== Aim of the exercise ==
Lines holding the string "computer" are the ones to copy; find them all in the data.

:: The records ::

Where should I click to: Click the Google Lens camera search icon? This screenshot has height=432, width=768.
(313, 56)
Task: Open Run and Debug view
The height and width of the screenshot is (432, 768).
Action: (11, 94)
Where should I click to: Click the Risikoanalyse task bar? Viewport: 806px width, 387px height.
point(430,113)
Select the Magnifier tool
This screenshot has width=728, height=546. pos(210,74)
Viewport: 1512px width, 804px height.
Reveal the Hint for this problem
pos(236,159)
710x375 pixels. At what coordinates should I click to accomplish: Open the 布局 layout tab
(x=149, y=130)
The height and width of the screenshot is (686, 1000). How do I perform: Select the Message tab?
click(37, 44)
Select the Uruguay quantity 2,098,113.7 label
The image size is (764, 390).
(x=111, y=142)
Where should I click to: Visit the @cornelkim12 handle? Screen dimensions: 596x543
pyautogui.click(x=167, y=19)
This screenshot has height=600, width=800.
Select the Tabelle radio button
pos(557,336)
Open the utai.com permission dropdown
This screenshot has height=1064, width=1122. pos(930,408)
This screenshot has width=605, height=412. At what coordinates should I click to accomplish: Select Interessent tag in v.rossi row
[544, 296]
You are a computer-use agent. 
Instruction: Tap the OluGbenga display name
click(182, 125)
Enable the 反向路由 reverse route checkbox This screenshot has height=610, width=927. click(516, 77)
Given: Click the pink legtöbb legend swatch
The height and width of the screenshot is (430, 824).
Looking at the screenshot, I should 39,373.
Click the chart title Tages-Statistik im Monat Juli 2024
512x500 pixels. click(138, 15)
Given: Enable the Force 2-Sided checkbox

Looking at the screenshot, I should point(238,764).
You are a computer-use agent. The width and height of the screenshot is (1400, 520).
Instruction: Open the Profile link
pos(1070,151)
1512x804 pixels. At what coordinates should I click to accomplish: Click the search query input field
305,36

:::

== Task answer ==
You are a computer-use agent. 
You are a computer-use agent. The width and height of the screenshot is (1400, 520).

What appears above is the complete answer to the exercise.